Checking Up on Health

By Benita M. Dodd
May 29, 2012
Benita M. Dodd, Vice President, Georgia Public Policy Foundation
– Where to next? While the Supreme Court’s decision is likely a month away, theAmerican people already have made up their minds over the federal health care law, ccording to Grace-Marie Turner of the Galen Institute. Writing in National Review Online, Turner cites opinion polls that show support for the law is at its lowest level since it passed more than two years ago, and two-thirds of Americans say they either want the whole law or the individual mandate overturned.
“Meanwhile, Congress, state governments and businesses across the country are puzzling over ‘what if’ alternatives to try to be ready when the decision is issued,” Turner writes. She offers the three most likely options. If the court upholds the law, expect ballot box battles and “a parade” of new awsuits. If the court upholds part of the law, expect a battle over “fixes.” And if the court tosses out the entire law, “activist groups that have been the strongest supporters of Obamacare will instantly take to the airwaves and possibly the streets. To calm the protests, a new and very different conversation must begin right away about viable short- and long-term solutions.”

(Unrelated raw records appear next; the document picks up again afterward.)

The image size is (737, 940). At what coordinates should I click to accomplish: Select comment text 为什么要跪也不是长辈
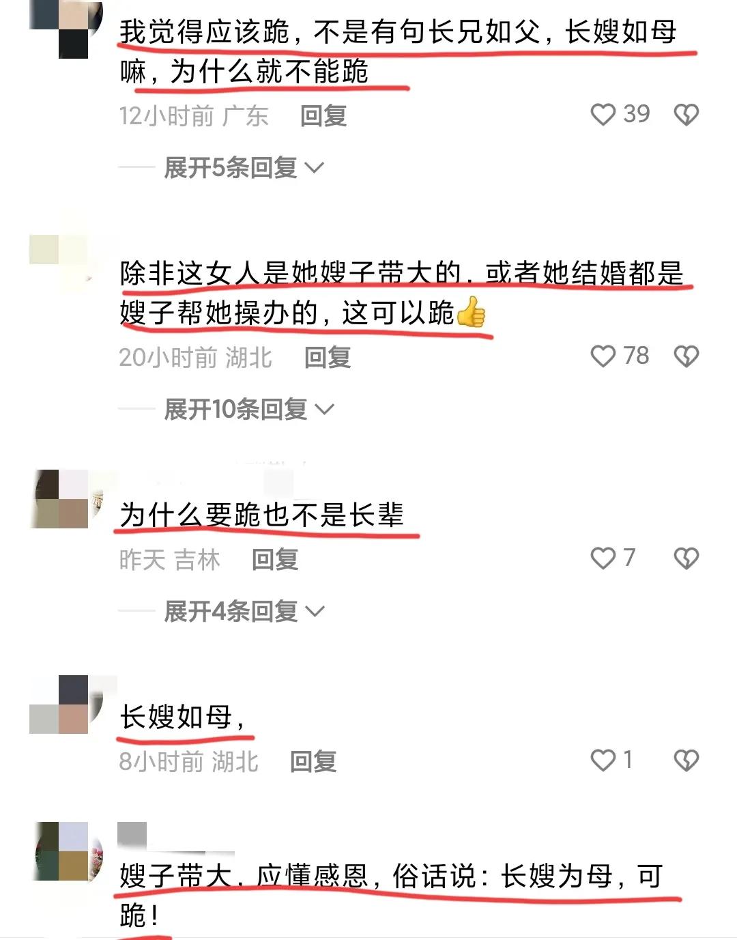coord(262,515)
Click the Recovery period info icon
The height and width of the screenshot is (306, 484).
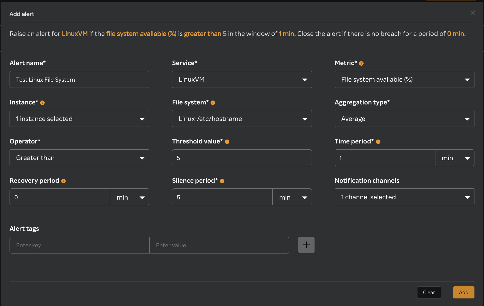(x=63, y=181)
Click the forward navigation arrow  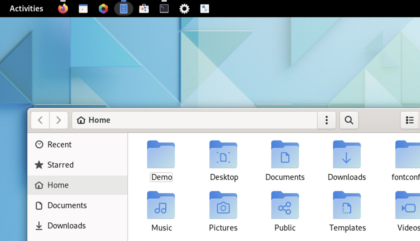point(58,120)
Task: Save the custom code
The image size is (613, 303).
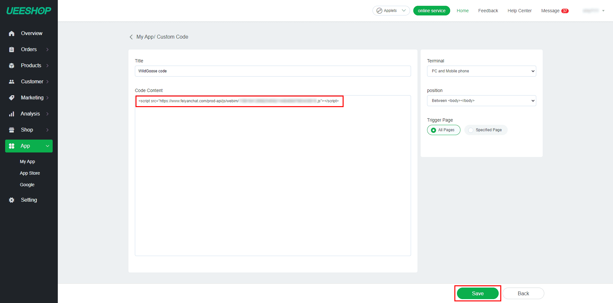Action: pyautogui.click(x=477, y=293)
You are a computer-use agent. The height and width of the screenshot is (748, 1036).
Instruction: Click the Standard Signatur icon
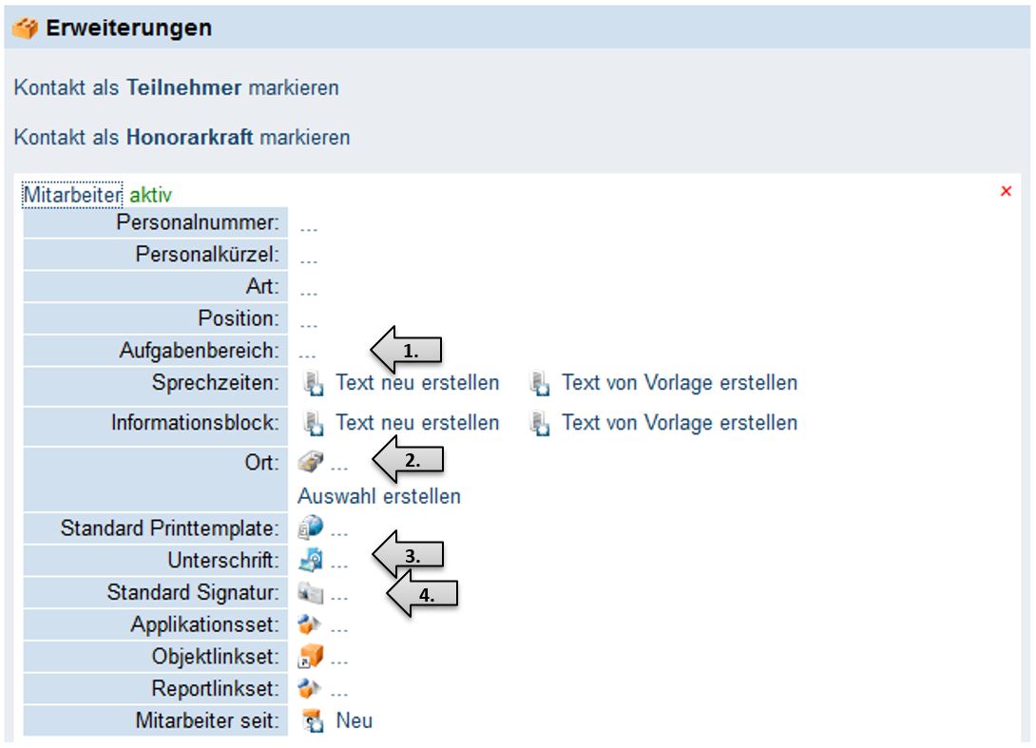[x=311, y=593]
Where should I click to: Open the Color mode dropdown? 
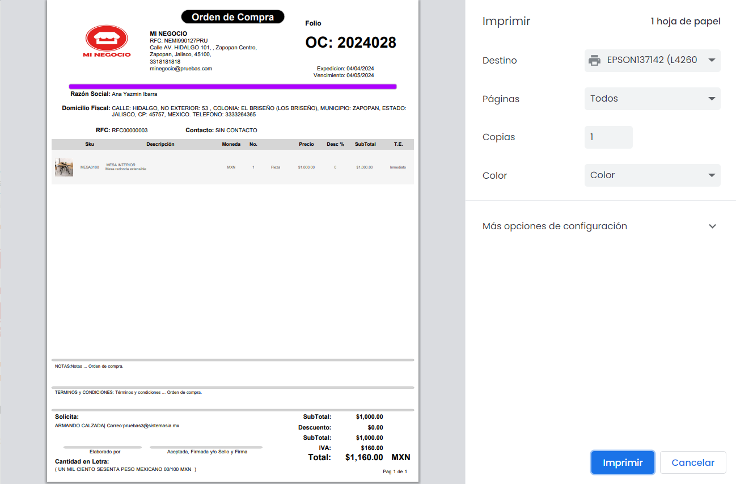(652, 175)
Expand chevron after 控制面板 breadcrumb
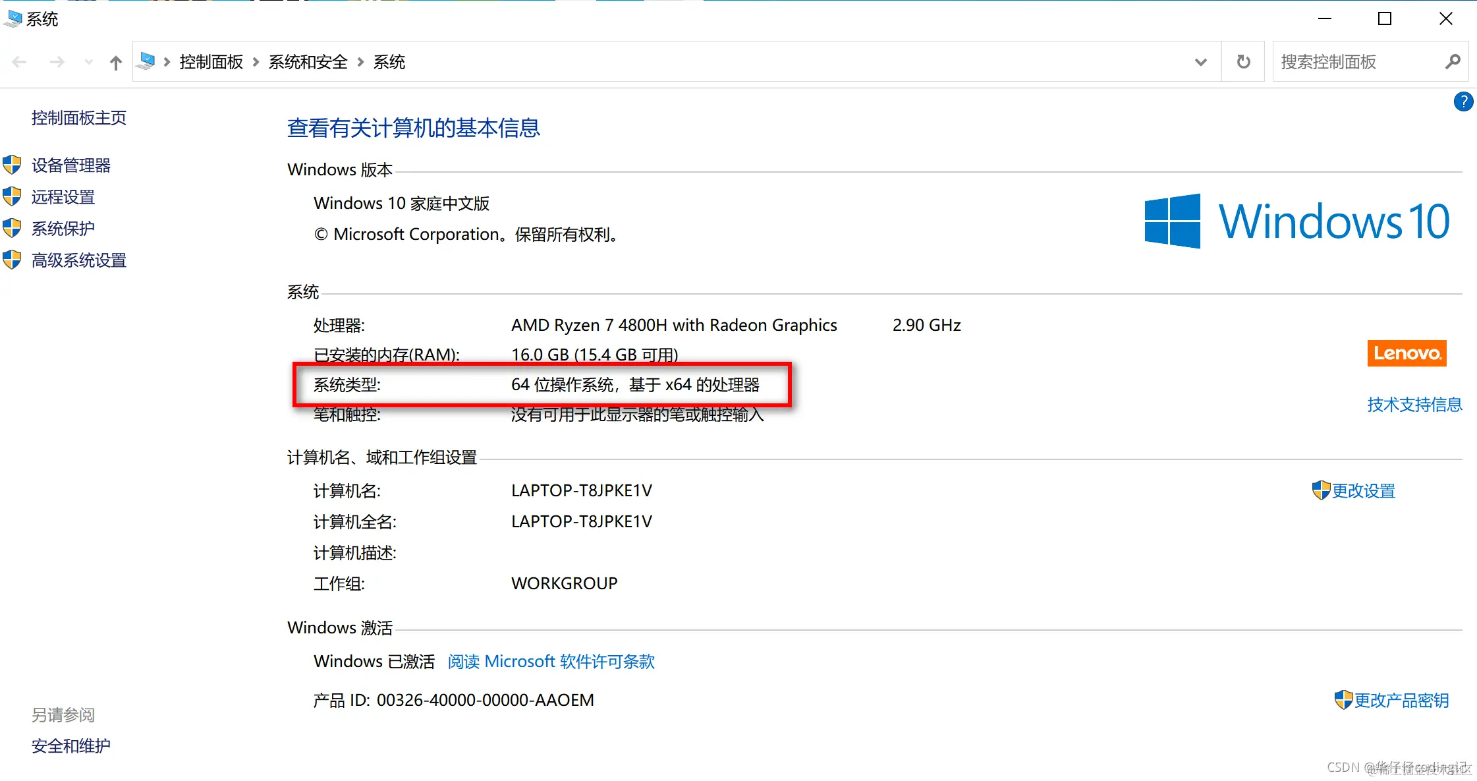The image size is (1477, 781). 256,62
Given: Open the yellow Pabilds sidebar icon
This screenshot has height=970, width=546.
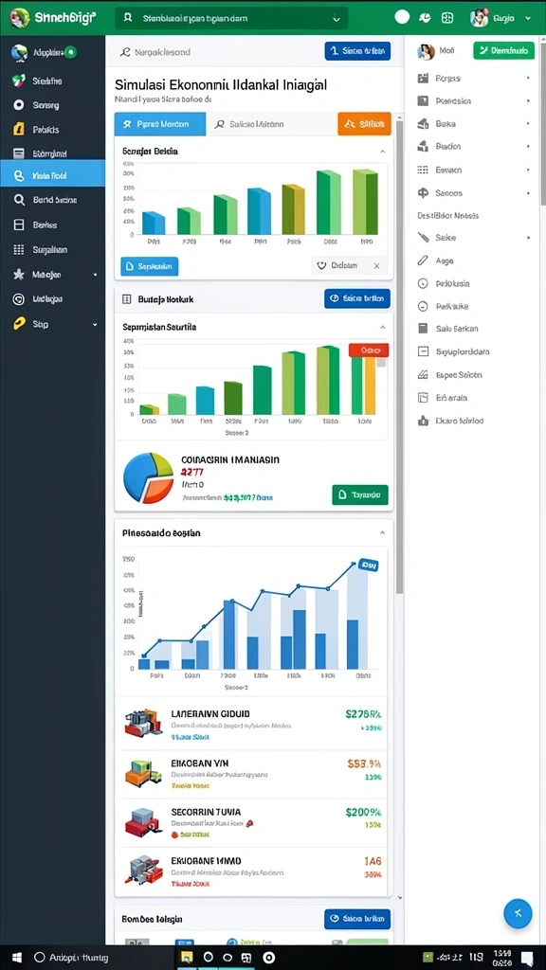Looking at the screenshot, I should [x=19, y=129].
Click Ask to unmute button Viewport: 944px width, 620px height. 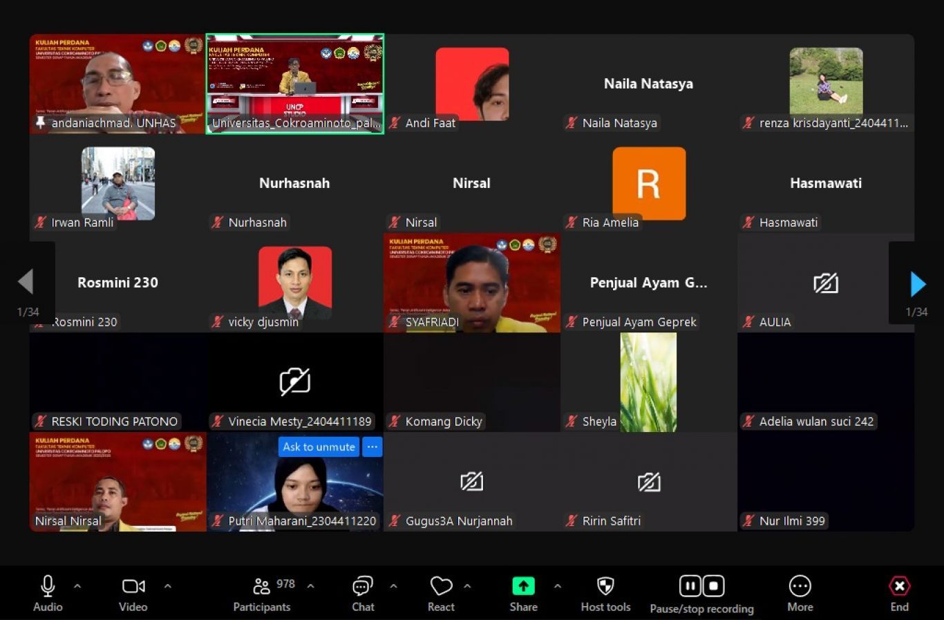[x=319, y=447]
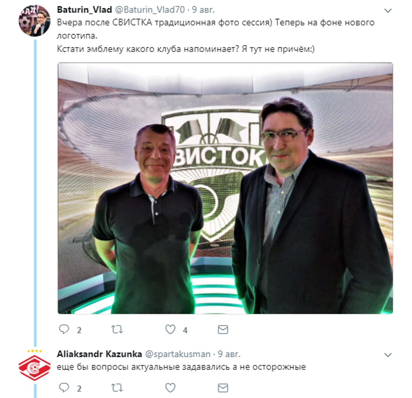Retweet Aliaksandr Kazunka's reply
Viewport: 412px width, 398px height.
click(x=117, y=388)
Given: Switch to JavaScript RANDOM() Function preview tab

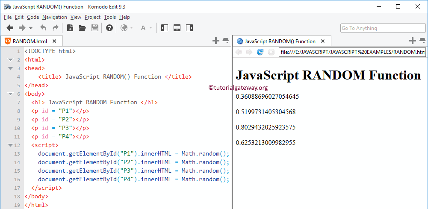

– Ongoing litigation: More than a dozen Catholic bishops — including Washington’s — sued the Obama administration last week, ratcheting up the standoff between church officials and the White House over a government mandate requiring employers to provide contraception coverage. Catholic bishops were already leading the fight against the mandate, which requires most religious organizations to provide the coverage, although houses of worship are exempt. Other conservative religious organizations had filed lawsuits this year. But 12 lawsuits on behalf of 43 separate institutions involved only Catholics and for the first time included 13 dioceses — the seats of the bishops themselves.  Catholic dioceses and schools are suing the Obama administration over its birth control mandate. A plaintiff, Catholic University of America, says the rule violates their constitutional rights and turns their teachings into an act of hypocrisy. Source: Washington Post
– Fighting dangerous drugs: As long as Middle Eastern, Chinese and Indian businessmen can make fake drugs without much likelihood of discovery or prosecution, someone will always work out ways to get those fake drugs into the U.S. supply chain, notes Roger Bate, resident scholar at the American Enterprise Institute and author of “Phake: The Deadly World of Falsified and Substandard Medicines.”  Current U.S. government approaches to this problem focus on increasing intellectual property enforcement and having more FDA inspectors to oversee foreign production plants. FDA inspections will spot some problems; the U.S. IP law is also valuable, but pushing IP law aggressively creates politically influential commercial opponents in nations we need as allies in the fight against dangerous drugs. What the U.S. government should be pushing for, but isn’t, is better international public health law against fake drugs, Bate maintains. “A treaty against fake drugs would help countries currently awash in fake drugs to create laws based on public health considerations and not intellectual property rights.”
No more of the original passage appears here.